### [PROBLEM DESCRIPTION]
Everything in the data gets repeated exactly, except for the pictures.

========

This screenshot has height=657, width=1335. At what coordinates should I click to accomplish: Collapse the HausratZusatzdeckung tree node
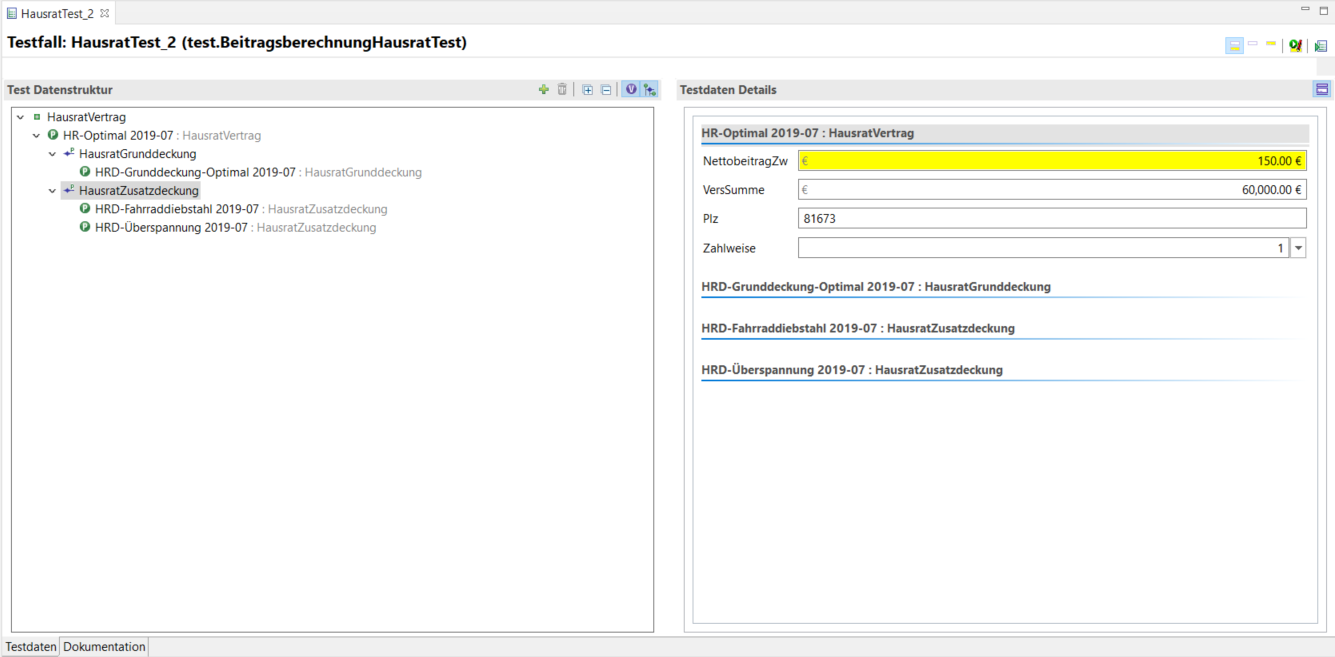(53, 191)
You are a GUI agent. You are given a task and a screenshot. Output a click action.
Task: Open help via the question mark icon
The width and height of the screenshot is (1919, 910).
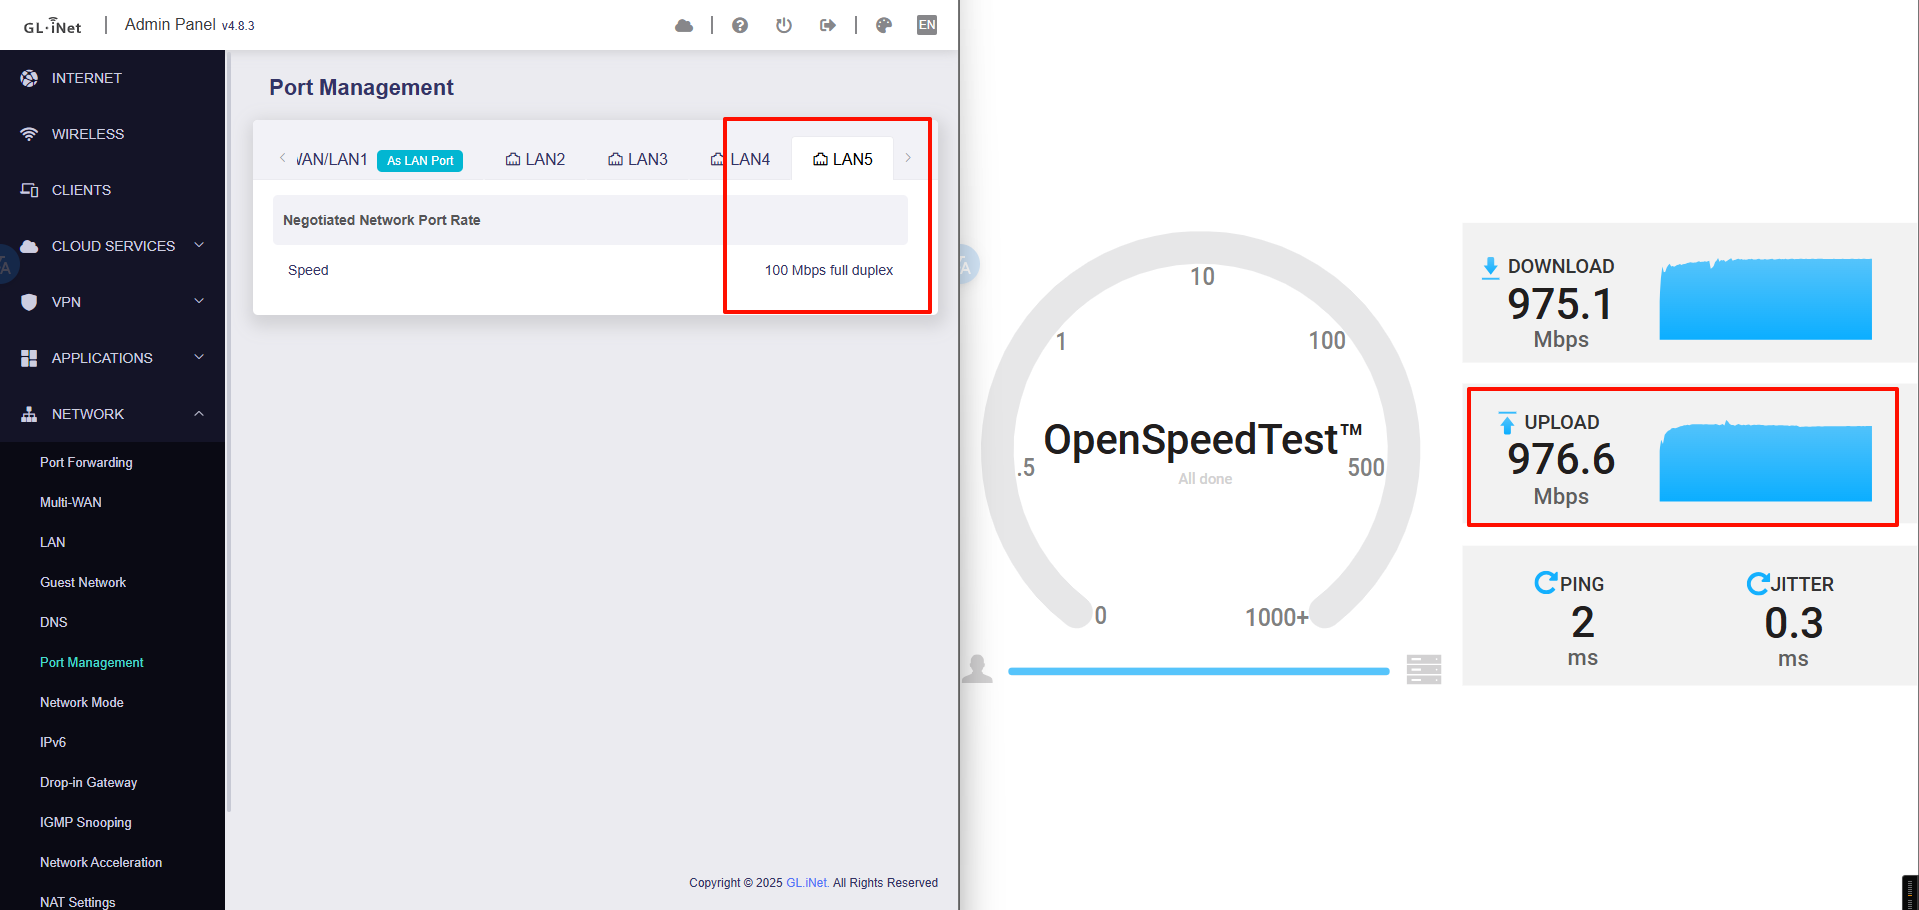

========

### [RESPONSE AREA]
This screenshot has height=657, width=1335. At what coordinates should I click to accomplish: Collapse the HausratZusatzdeckung tree node
(53, 191)
You are a GUI agent. You are given a task and a screenshot. Output a click action.
Task: Open help via the question mark icon
The width and height of the screenshot is (1919, 910).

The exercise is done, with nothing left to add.